IBYME   02675
INSTITUTO DE BIOLOGIA Y MEDICINA EXPERIMENTAL
Unidad Ejecutora - UE
artículos
Título:
Levonorgestrel antagonism on estrogen-induced pituitary tumors is madiated by progesterone receptors
Autor/es:
E. B. REY-ROLDÁN; C.A. GRILLO; L. PIETRANERA; C. LIBERTUN; A.F. DE NICOLA; G.G. PIROLI
Revista:
HORMONE AND METABOLIC RESEARCH
Editorial:
Georg Thierne Verlag KG
Referencias:
Lugar: New York; Año: 2007
ISSN:
0018-5043
Resumen:
Levonorgestrel Antagonism on Estrogen-induced Pituitary Tumors Is Mediated by Progesterone Receptors   E. B. Rey-Roldán1, C. A. Grillo2,3, L. Pietranera2,3, C. Libertun1,4, A. F. De Nicola2,3, G. G. Piroli2,3 1Laboratory of Neuroendocrinology, Instituto de Biología y Medicina Experimental, CONICET, Vuelta de Obligado 2490, Buenos Aires, Argentina2Laboratory of Neuroendocrine Biochemistry, Instituto de Biología y Medicina Experimental, CONICET, Vuelta de Obligado 2490, Buenos Aires, Argentina3Departamento de Bioquímica Humana, Facultad de Medicina, Universidad de Buenos Aires, Paraguay 2155, Buenos Aires, Argentina4Departamento de Fisiología, Facultad de Medicina, Universidad de Buenos Aires, Paraguay 2155, Buenos Aires, Argentina Abstract Using both in vitro and in vivo approaches, we studied the antagonism exerted by the synthetic progestin levonorgestrel on estrogen-induced prolactinomas, considering that levonorgestrel shows partial androgenic properties and that androgens inhibit estrogen-induced prolactin synthesis and secretion. In the tumors, binding of estrogens to their receptors was competed neither by progesterone receptor ligands nor by androgen receptor ligands, ruling out direct inhibitory effects of these drugs on tumor development. Progestin binding was competed by the progesterone receptor agonists progesterone and levonorgestrel, by the antagonist mifepristone, and also by the androgen dihydrotestosterone, whereas the androgen receptor antagonist hydroxyflutamide was a weak competitor.

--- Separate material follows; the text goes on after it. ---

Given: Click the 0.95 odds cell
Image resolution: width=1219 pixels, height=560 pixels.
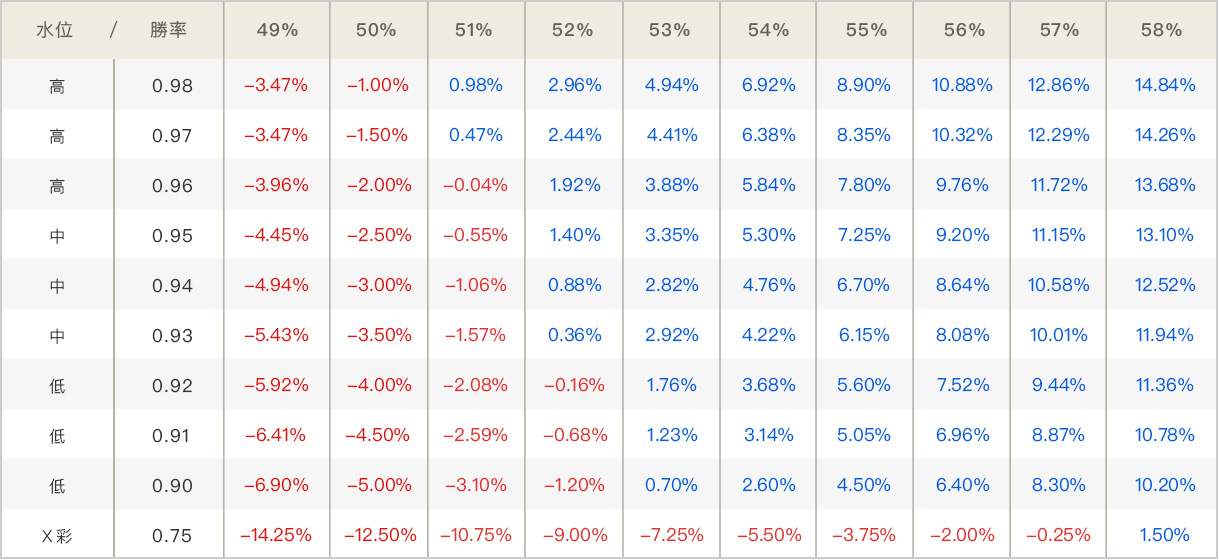Looking at the screenshot, I should coord(172,236).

In addition, both progesterone receptor and androgen receptor ligands competed for binding to androgen receptors. In primary cultures of pituitary tumors, levonorgestrel decreased prolactin secretion, an effect that was blocked by mifepristone but not by hydroxyflutamide. In vivo results indicated that levonorgestrel inhibition of both estrogen-induced pituitary weight increment and hyperprolactinemia was reduced by mifepristone, whereas flutamide was unable to block levonorgestrel effects. Our results suggest that even when an interaction of levonorgestrel with androgen receptors in the tumors is possible, the antagonistic effects of levonorgestrel on tumor development and functionality are mediated by progesterone receptors.